Collection entries
+++++

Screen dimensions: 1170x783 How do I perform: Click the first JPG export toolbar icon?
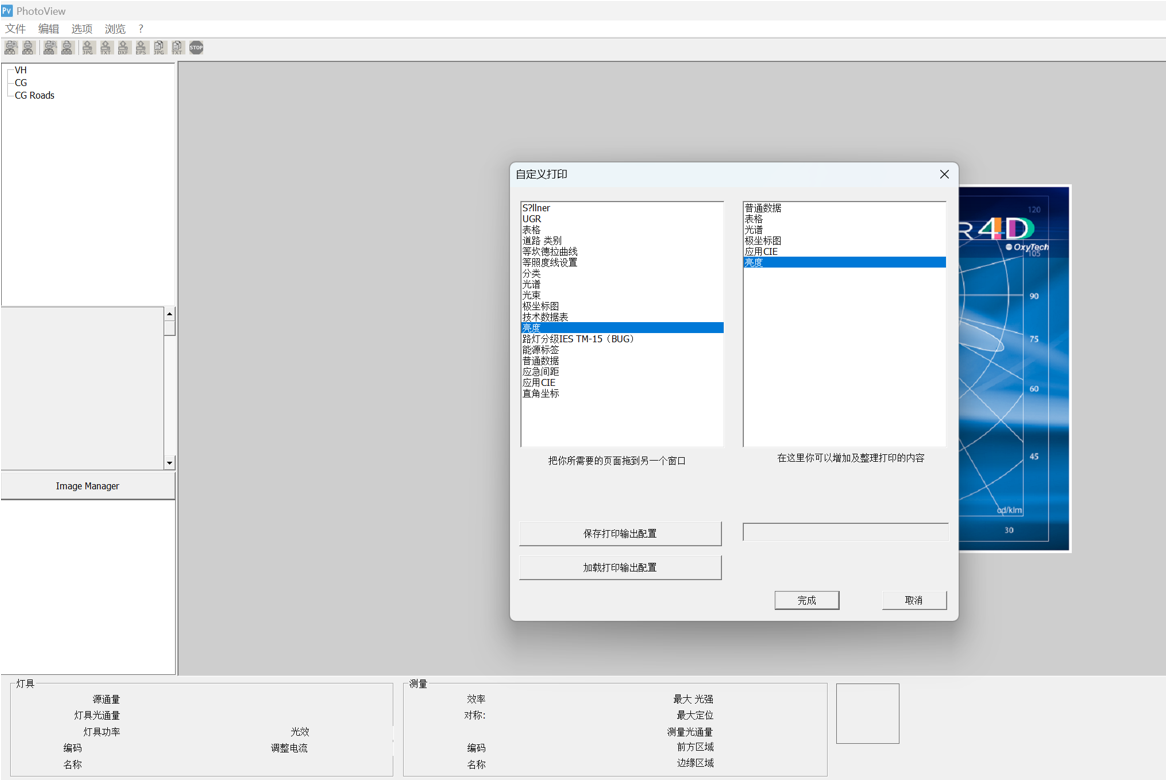(88, 48)
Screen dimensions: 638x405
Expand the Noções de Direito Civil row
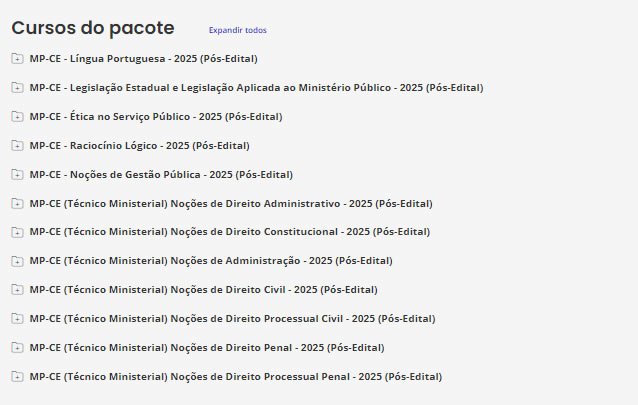[x=203, y=290]
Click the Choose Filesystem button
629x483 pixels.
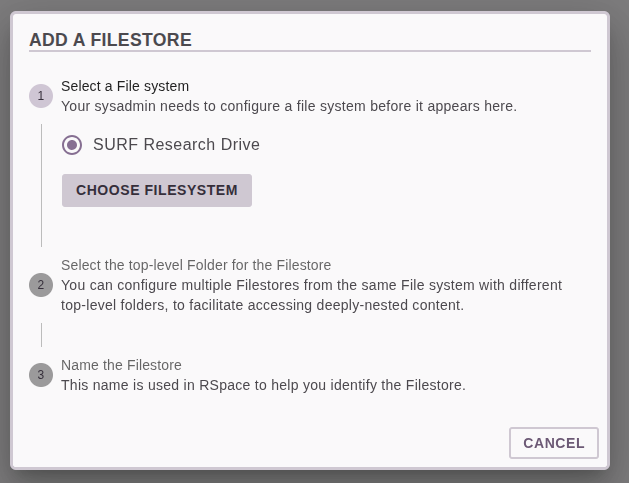click(157, 191)
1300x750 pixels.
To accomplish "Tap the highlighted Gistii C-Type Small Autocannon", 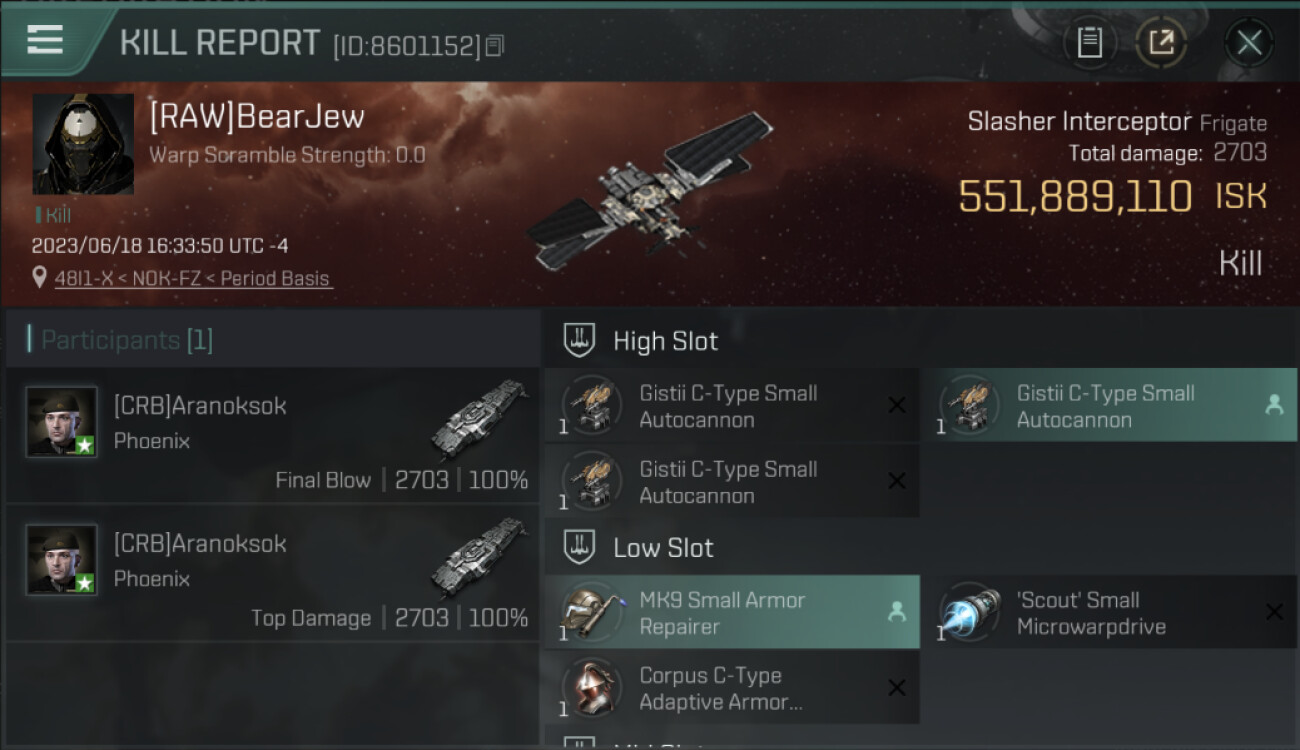I will 1108,405.
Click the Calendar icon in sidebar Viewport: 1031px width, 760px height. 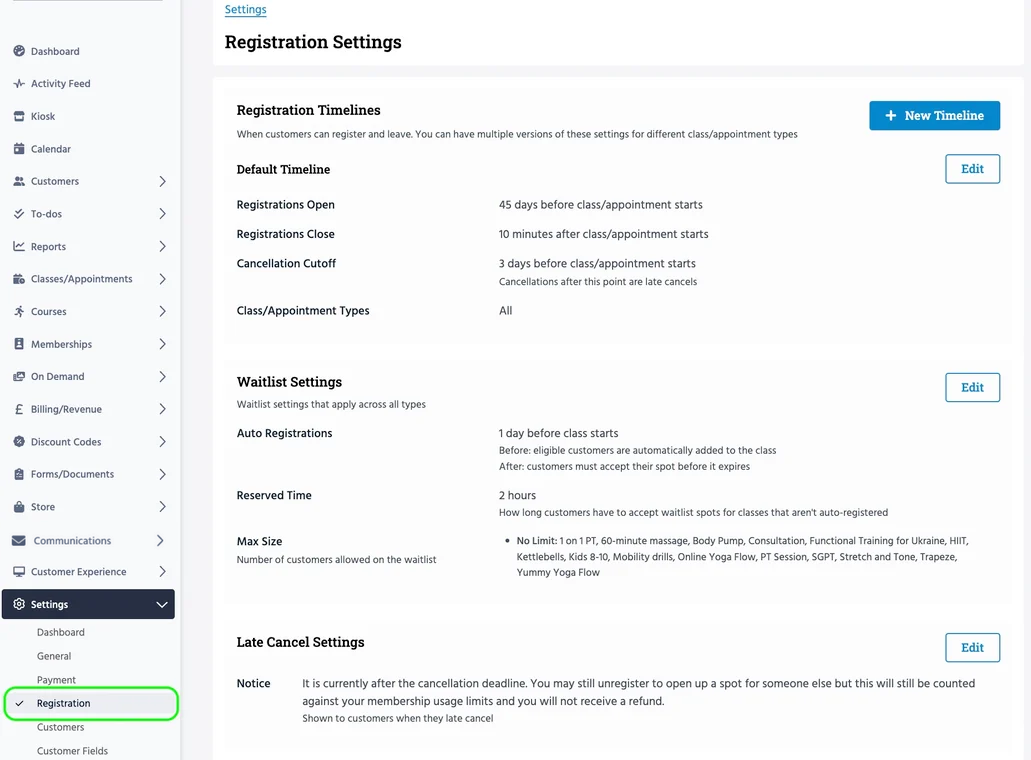pyautogui.click(x=19, y=149)
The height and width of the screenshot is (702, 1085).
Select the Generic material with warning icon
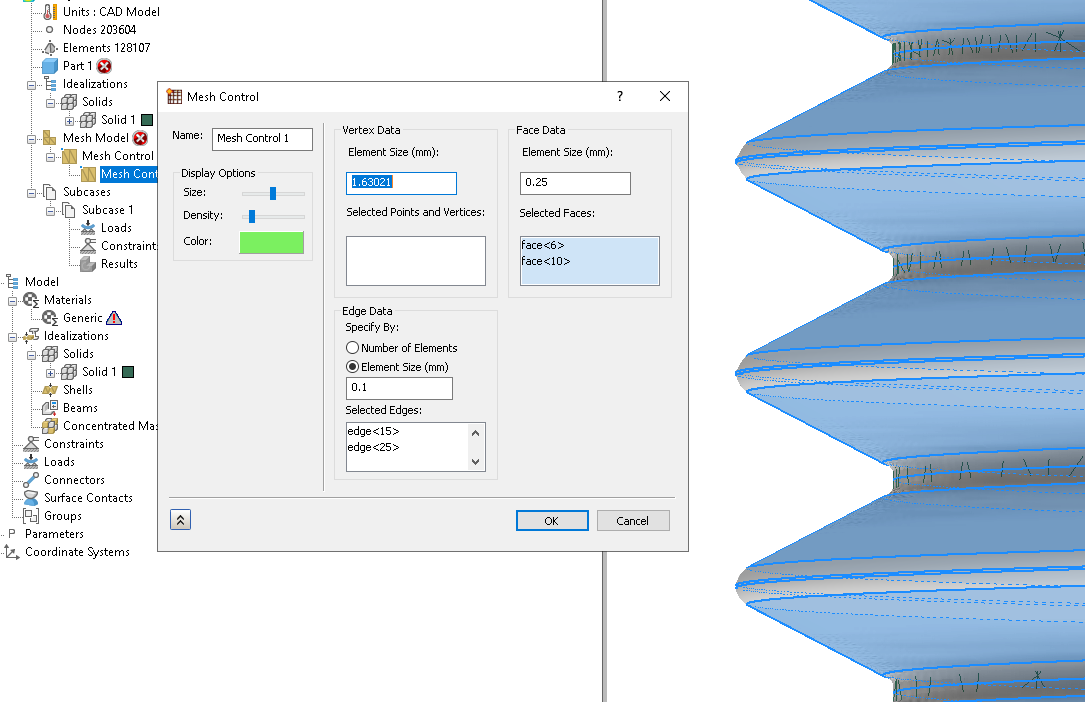coord(82,317)
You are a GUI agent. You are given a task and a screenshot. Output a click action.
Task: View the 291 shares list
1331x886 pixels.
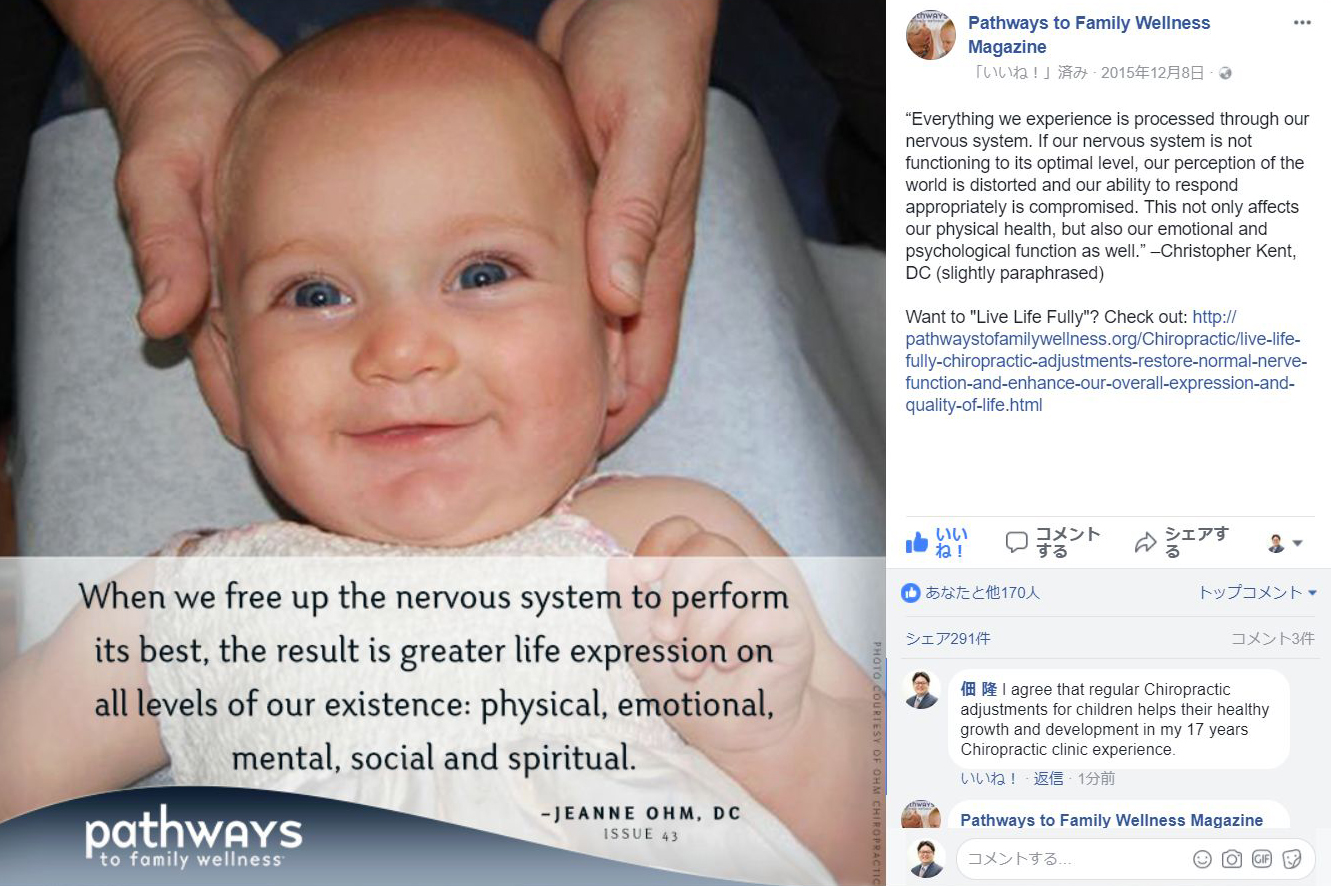click(x=948, y=639)
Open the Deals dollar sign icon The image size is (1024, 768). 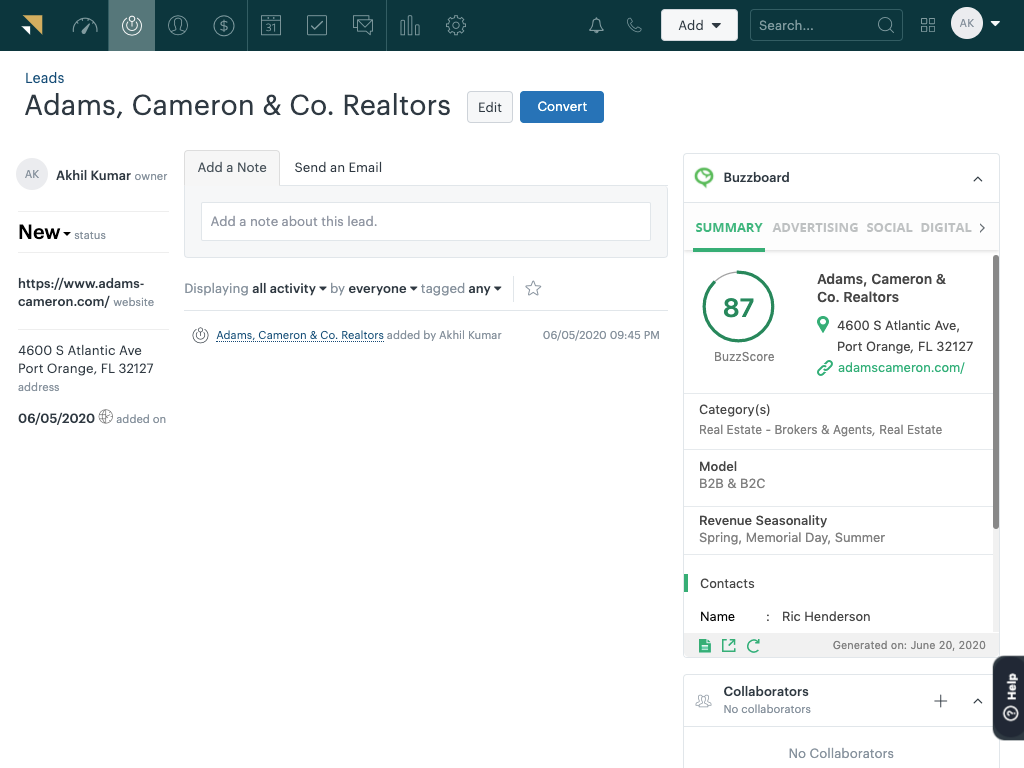[x=224, y=26]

+++++

About this exercise
Up to and including the line with "1300x750 pixels.", repeat every line from the top of the entries exactly, but not the pictures.

Exercise answer
Screen dimensions: 1170x783 How do I perform: Click the first JPG export toolbar icon?
(88, 48)
Screen dimensions: 638x405
Expand the Noções de Direito Civil row
[x=203, y=290]
Click the Choose Filesystem button
629x483 pixels.
click(157, 191)
1300x750 pixels.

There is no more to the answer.